Prompt:
Go line by line through the data below, counting each one that has "Given", and give the final count only.

Data provided:
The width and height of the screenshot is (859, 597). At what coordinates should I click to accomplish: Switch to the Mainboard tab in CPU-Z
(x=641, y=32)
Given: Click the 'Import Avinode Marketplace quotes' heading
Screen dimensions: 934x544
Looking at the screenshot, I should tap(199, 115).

--

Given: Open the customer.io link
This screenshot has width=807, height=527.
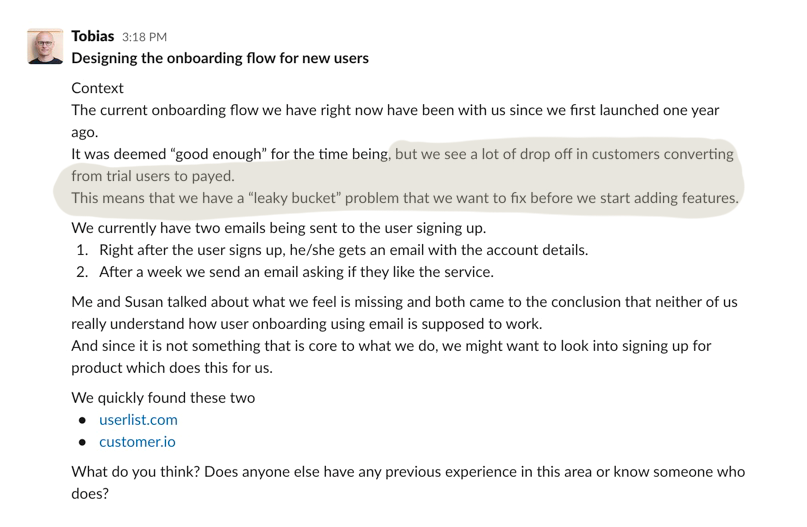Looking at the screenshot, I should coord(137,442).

Output:
2